Neural Network Training on In-memory-computing Hardware with Radix-4 Gradients
Christopher Grimm, Naveen Verma

TL;DR
This paper demonstrates that training deep neural networks on in-memory computing hardware with radix-4 quantization can significantly reduce energy consumption while maintaining training accuracy.
Contribution
It introduces a radix-4 quantization method for training on IMC hardware and shows how to mitigate analog noise effects, enabling efficient deep learning training.
Findings
Over 400x energy savings with full quantizer adaptability.
3x energy savings with two-level quantizer adaptability.
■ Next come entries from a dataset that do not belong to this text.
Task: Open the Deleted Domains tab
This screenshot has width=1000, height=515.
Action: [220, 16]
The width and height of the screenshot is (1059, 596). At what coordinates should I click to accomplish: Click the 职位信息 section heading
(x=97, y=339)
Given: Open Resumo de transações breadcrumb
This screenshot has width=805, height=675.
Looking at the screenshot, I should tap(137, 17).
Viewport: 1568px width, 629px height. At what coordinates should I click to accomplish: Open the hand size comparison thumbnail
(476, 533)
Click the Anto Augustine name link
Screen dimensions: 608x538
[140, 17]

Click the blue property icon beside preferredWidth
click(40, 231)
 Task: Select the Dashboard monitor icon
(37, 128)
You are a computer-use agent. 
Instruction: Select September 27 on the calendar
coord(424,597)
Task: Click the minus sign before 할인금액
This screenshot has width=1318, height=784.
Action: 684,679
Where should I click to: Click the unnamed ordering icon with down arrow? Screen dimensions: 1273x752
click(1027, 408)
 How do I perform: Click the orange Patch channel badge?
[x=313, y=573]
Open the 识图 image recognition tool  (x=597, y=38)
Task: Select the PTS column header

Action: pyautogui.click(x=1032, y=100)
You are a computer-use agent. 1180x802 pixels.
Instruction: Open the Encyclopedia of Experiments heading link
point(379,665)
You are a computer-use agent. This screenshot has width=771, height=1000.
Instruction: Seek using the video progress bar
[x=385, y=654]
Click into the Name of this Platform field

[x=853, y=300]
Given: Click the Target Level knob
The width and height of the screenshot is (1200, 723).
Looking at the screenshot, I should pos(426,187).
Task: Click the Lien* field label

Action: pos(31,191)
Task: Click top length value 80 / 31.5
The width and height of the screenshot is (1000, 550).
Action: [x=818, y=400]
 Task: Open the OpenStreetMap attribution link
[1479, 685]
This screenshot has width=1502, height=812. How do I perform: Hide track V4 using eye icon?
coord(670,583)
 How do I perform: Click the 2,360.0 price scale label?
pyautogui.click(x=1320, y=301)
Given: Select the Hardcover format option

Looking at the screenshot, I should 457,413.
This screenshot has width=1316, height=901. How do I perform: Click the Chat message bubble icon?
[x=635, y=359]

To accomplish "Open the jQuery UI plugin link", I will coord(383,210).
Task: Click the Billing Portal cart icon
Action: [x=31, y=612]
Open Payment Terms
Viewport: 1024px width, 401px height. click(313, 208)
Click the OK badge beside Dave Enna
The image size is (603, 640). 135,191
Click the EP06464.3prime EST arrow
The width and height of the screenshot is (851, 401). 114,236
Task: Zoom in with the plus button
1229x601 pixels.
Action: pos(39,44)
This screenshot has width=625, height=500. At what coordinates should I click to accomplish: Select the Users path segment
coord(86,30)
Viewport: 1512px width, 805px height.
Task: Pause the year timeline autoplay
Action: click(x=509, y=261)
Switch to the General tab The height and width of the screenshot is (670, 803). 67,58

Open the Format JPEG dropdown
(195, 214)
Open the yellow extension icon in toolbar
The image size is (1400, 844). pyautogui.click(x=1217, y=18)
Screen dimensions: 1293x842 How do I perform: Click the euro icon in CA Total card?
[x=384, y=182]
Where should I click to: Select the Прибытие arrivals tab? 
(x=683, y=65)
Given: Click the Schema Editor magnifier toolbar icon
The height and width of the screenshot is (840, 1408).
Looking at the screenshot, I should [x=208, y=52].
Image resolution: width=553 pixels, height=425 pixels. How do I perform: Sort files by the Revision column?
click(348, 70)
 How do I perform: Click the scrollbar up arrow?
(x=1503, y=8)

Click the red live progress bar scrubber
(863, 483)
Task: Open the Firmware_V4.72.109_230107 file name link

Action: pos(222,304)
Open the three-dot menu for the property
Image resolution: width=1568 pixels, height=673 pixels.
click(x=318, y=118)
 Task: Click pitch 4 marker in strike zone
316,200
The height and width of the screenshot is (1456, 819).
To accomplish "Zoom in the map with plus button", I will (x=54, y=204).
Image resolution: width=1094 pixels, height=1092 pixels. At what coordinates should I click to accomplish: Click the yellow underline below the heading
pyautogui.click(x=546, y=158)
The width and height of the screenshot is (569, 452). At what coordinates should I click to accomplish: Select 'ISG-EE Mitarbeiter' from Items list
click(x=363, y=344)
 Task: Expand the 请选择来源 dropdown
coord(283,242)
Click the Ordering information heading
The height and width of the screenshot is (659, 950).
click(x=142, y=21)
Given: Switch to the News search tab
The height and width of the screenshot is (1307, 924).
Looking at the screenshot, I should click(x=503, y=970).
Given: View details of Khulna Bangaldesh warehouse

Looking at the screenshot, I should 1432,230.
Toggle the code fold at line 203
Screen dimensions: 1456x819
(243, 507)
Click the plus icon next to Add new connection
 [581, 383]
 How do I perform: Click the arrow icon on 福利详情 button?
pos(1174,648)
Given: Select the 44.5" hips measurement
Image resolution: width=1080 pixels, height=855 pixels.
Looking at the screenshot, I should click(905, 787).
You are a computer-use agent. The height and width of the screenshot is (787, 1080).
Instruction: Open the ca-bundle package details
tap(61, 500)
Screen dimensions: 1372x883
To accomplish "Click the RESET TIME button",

Feasibility of training neural networks on IMC hardware with quantization.
Abstract
Deep learning training involves a large number of operations, which are dominated by high dimensionality Matrix-Vector Multiplies (MVMs). This has motivated hardware accelerators to enhance compute efficiency, but where data movement and accessing are proving to be key bottlenecks. In-Memory Computing (IMC) is an approach with the potential to overcome this, whereby computations are performed in-place within dense 2-D memory. However, IMC fundamentally trades efficiency and throughput gains for dynamic-range limitations, raising distinct challenges for training, where compute precision requirements are seen to be substantially higher than for inferencing. This paper explores training on IMC hardware by leveraging two recent developments: (1) a training algorithm enabling aggressive quantization through a radix-4 number representation; (2) IMC leveraging compute based on precision…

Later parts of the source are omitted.